Aim of the task:
The line containing "This screenshot has width=445, height=341." marks the end: copy exactly every line from the start of the records below up to and including it, leaving out pictures.

[Opening Data extract section]

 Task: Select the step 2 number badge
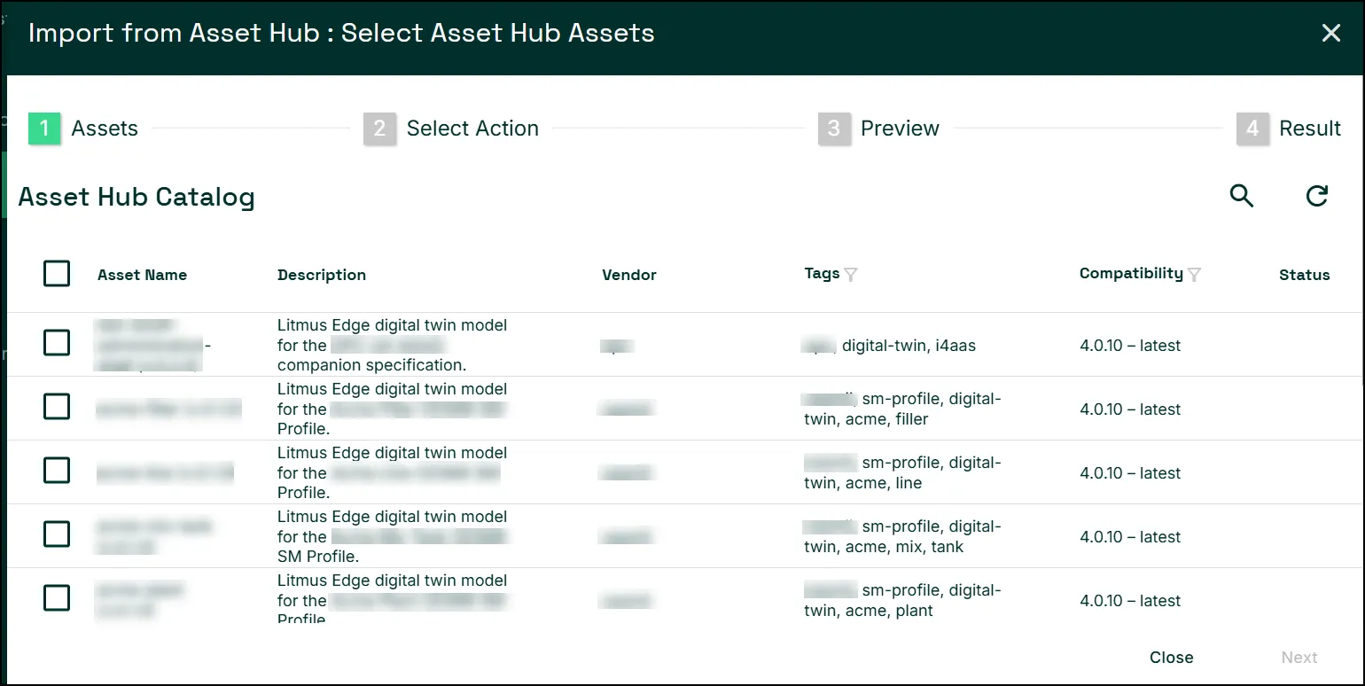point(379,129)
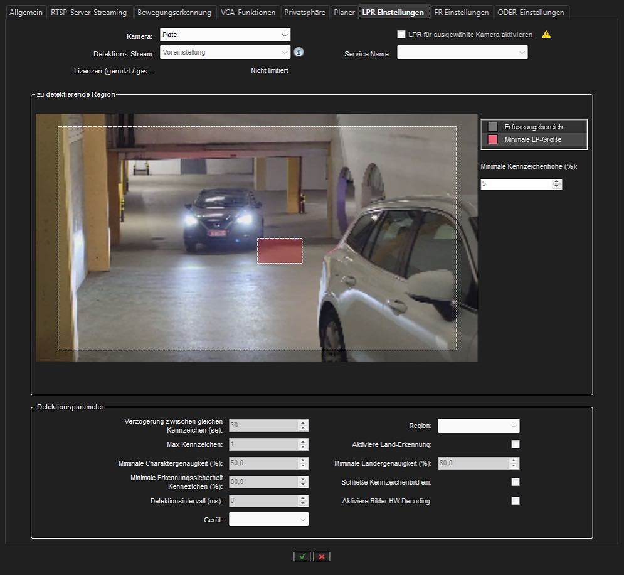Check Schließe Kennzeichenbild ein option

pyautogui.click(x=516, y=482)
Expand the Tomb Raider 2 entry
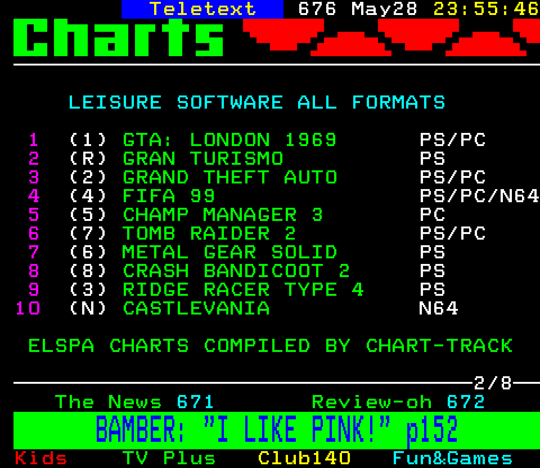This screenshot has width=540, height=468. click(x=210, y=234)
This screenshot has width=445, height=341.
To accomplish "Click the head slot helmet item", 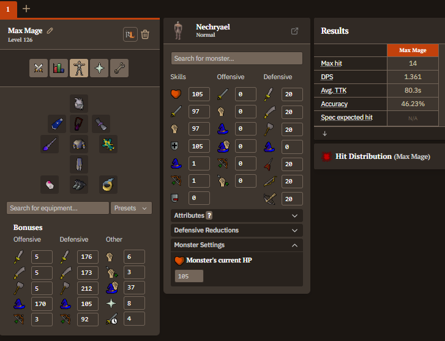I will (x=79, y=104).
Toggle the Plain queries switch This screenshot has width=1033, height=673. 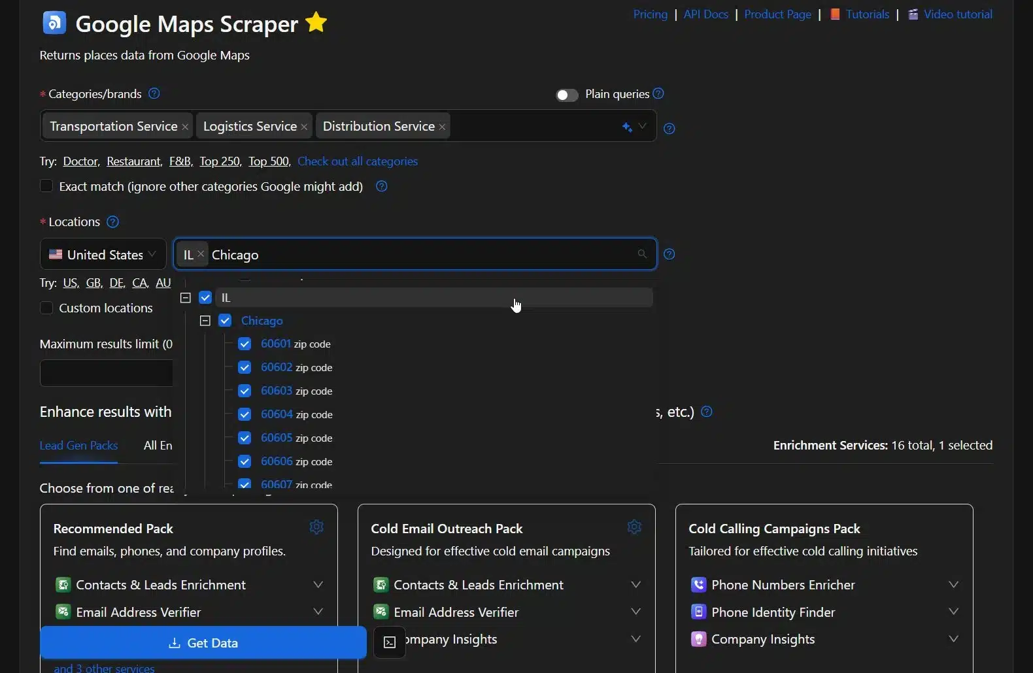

[Closing Data extract section]

Exercise response:
 Task: Select the step 2 number badge
point(379,129)
Check Schließe Kennzeichenbild ein option

pyautogui.click(x=516, y=482)
Expand the Tomb Raider 2 entry
This screenshot has width=540, height=468. click(x=210, y=234)
This screenshot has width=445, height=341.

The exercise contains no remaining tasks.